Let $q : X \to Y$ be a quotient map, $X$ is a locally connected space. Show that $Y$ is also locally connected.

I will be thankful if some one could present a proof of this theorem, because I couldn't find one.

Thank you very much.

Answer 1

I'll use the following characterisation of local connectedness:

A space $X$ is locally connected iff for every open set $O$ of $X$, all connected components of $O$ are open in $X$.

This is a fact that is routinely taught about local connectedness and proofs can be found on this site.

Let's show that if $f: X \to Y$ is onto and quotient, and $X$ is locally connected, then $Y$ is locally connected.

Let $O$ be an open neighbourhood of a point $y \in Y$, and let $C_y$ be the component of $y$ in $O$. We want to show that $C_y$ is open, and so we need to show that $C= f^{-1}[C_y]$ is open: because $f$ is quotient we can then conclude that $C_y$ is open.

So let $x$ be any point in $C$. Then $f(x) \in C_y \subseteq O$, hence $x \in f^{-1}[O]$, which is open by continuity of $f$. So (using local connectedness of $X$) this $x$ has a connected neighbourhood $U_x$ such that $U_x \subseteq f^{-1}[O]$.

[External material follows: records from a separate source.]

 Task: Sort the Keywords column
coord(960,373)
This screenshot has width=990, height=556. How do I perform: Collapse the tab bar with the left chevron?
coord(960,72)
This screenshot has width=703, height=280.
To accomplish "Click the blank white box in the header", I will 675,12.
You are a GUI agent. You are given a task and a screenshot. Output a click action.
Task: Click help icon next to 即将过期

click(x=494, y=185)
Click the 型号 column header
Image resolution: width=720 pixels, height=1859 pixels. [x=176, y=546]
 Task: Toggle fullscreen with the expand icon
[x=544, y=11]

The set $f[U_x]$ is then also connected (as a continuous image of a connected set) and intersects $C_y$ in $f(x)$. So $C_y \cup f[U_x]$ is connected (and contains $y$) and is a subset of $O$, and as $C_y$ is a component of $O$ (so maximally connected inside $O$), and so $C_y \cup f[U_x] = C_y$ which implies that $f[U_x] \subseteq C_y$.

But recapping, the last equation just says that $U_x \subseteq f^{-1}[C_y] = C$ and so $x$ is an interior point of $C$.

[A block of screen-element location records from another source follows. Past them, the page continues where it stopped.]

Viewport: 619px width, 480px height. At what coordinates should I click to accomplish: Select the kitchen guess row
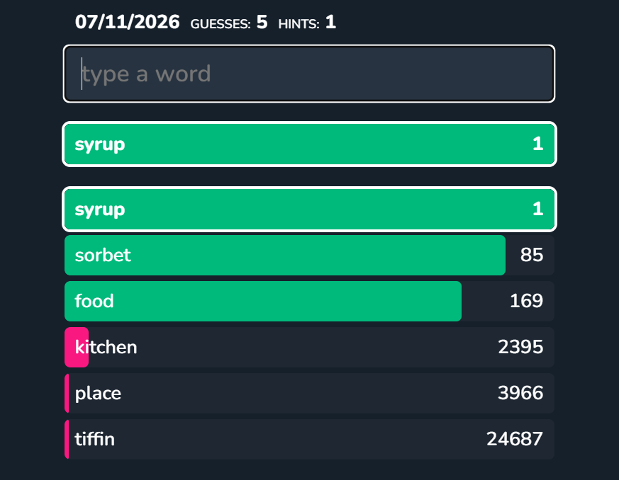309,347
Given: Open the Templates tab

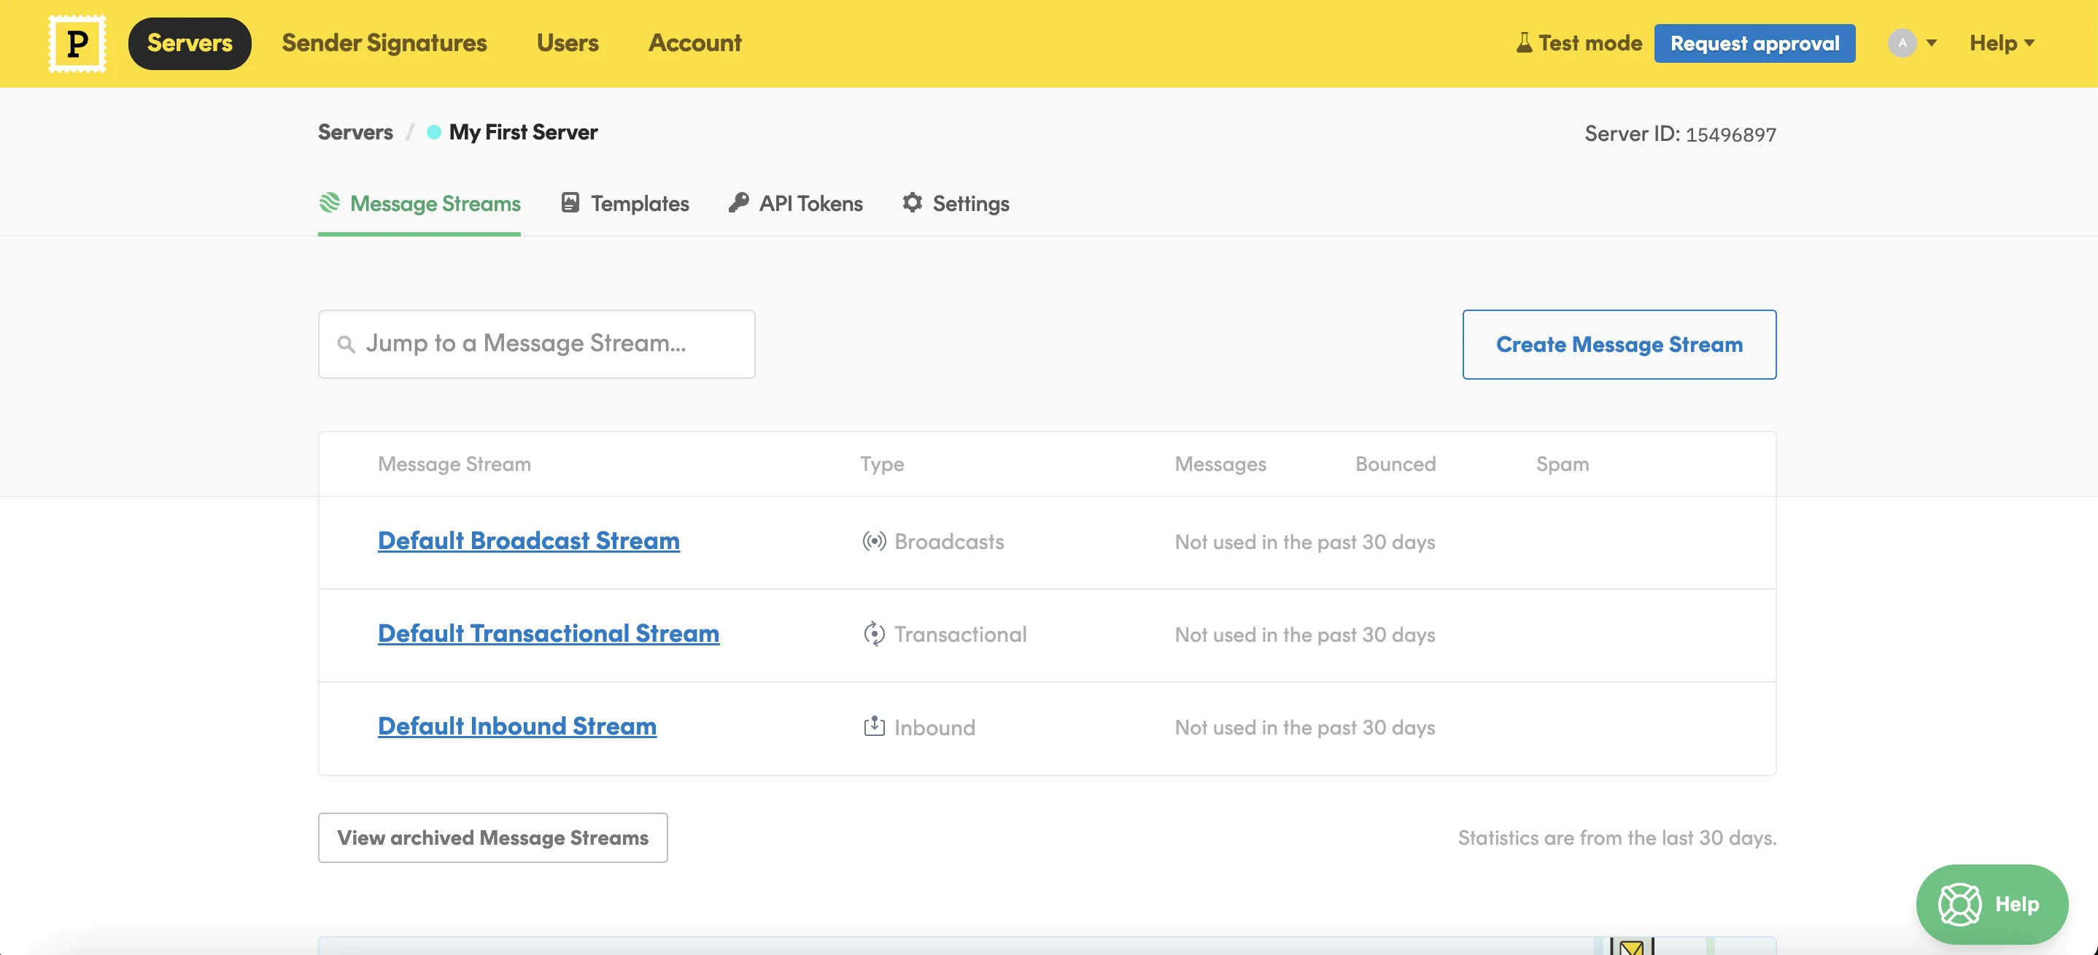Looking at the screenshot, I should 625,204.
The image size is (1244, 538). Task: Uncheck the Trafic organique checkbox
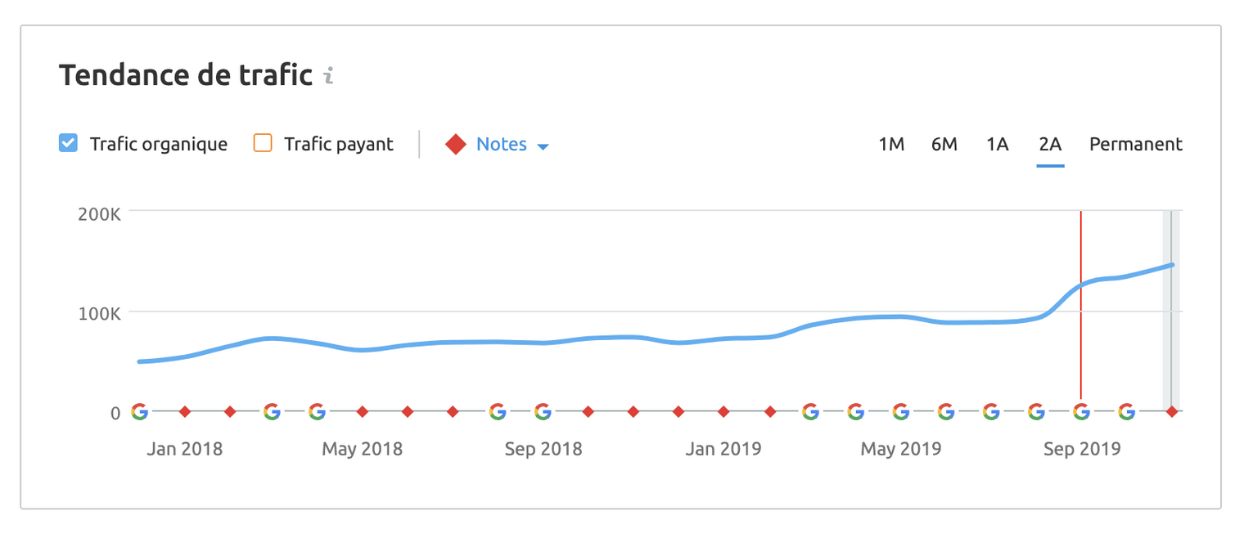(68, 144)
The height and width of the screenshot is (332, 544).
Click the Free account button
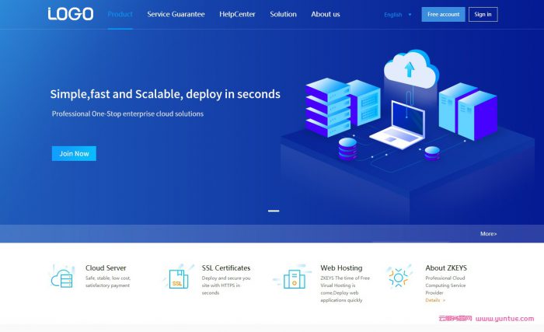(443, 14)
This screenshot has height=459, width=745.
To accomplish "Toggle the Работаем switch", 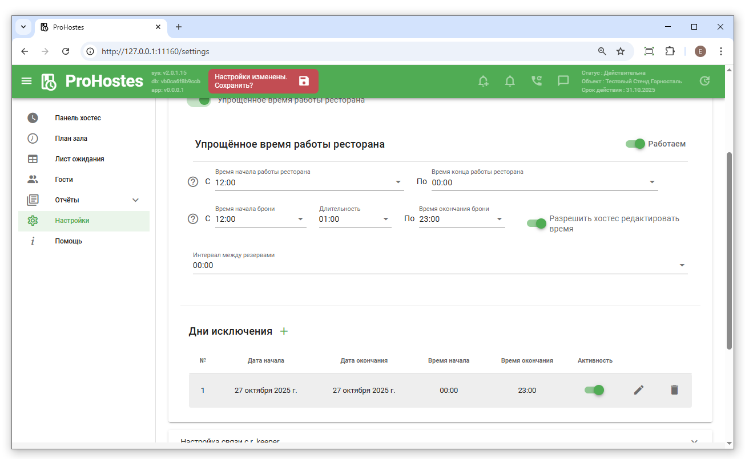I will (x=635, y=144).
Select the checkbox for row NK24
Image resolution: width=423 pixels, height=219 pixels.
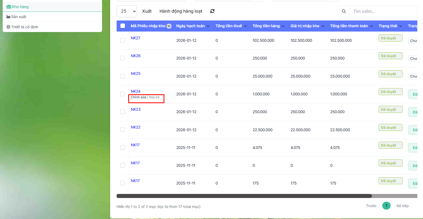point(123,94)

So all points of $C$ are interior points and so $C$ is open. So, as we saw, $f$ being quotient then tells us $C_y$ is open, and by the characterisation, $Y$ is locally connected.

Answer 2

Here is another way of expressing the same argument.

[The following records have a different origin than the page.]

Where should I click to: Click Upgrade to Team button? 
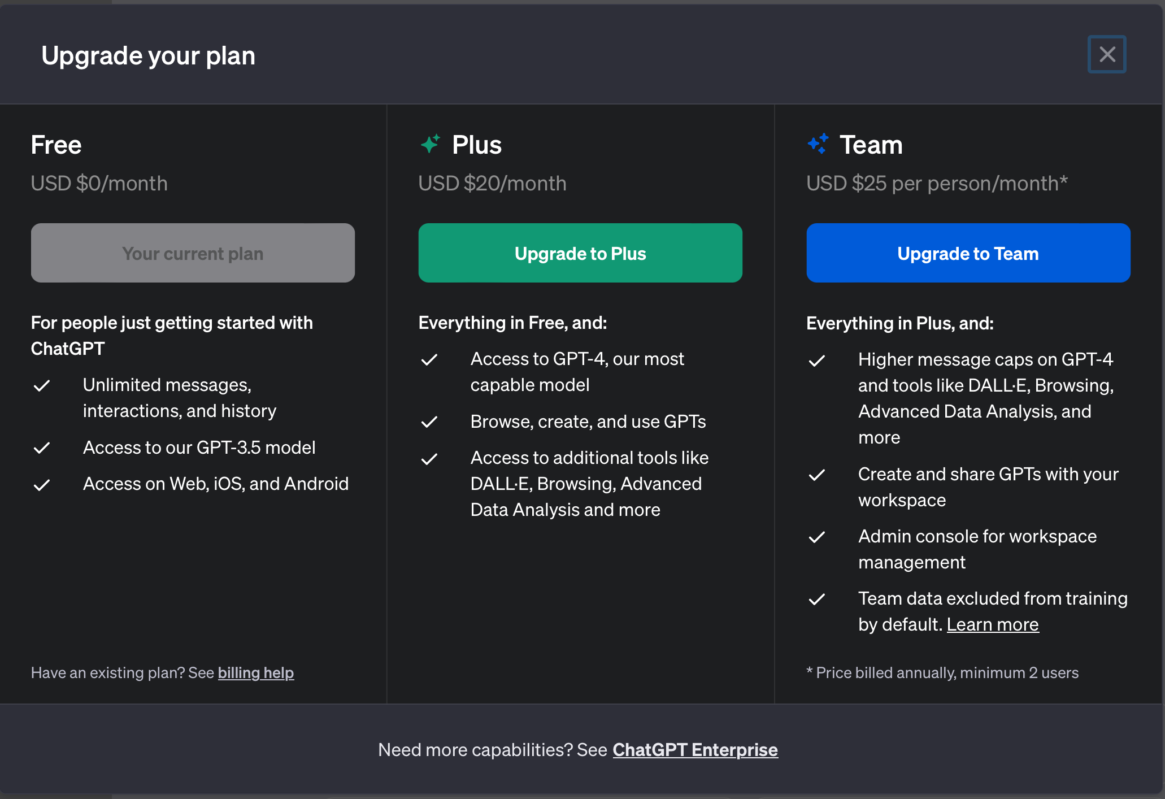tap(968, 253)
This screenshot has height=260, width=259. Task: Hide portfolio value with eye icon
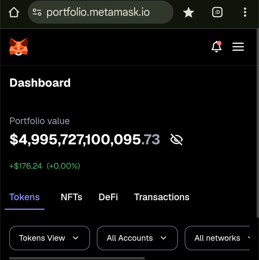[177, 139]
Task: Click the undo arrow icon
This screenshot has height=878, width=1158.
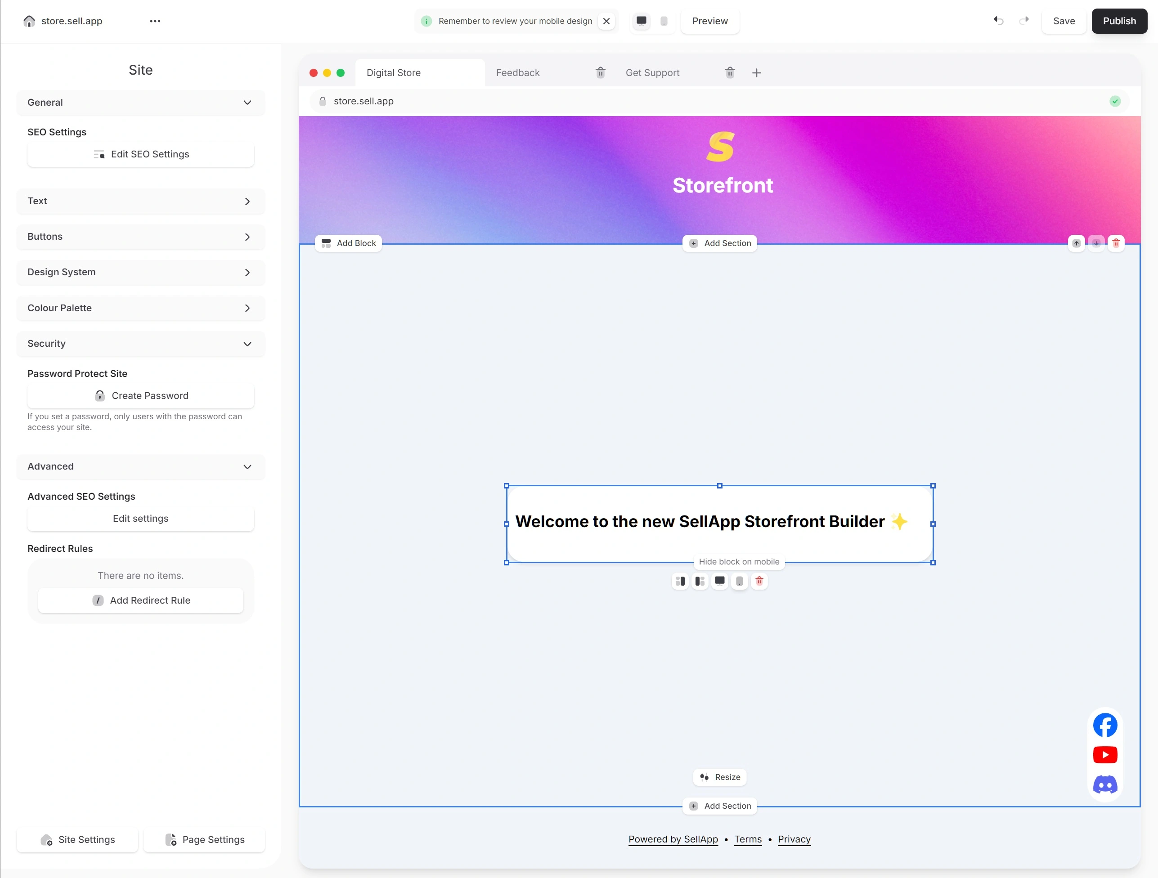Action: click(x=998, y=21)
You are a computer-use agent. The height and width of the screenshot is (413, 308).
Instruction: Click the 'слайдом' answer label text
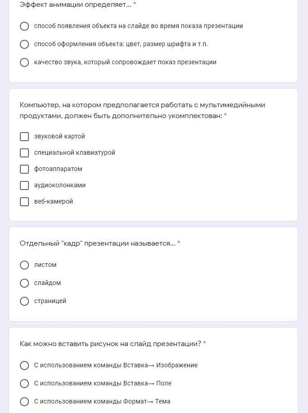pyautogui.click(x=47, y=283)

First a general fact, with no assumptions about $X$ and $Y$. If $q:X\to Y$ is continuous, then the pre-image of a connected component of $Y$ is a union of connected components of $X$. Indeed, if $C$ is a connected component of $X$, then $q(C)$ is connected because $q$ is continuous, so if $D$ is a connected component of $Y$ then $q(C)$ completely lies inside $D$ or outside $D$. In other words, $C$ completely lies inside $q^{-1}(D)$ or outside $q^{-1}(D)$.

Now, assuming that $X$ is locally connected, its connected components are open. By the previous fact, the pre-image of a connected component $D$ is a union of such sets so it is open. Assuming that $q$ is a quotient map, it implies that $D$ is open.

Finally, apply this argument to any open subspace $O\subseteq Y$, which is the quotient of the open subspace $q^{-1}(O)\subseteq X$, which is itself locally connected.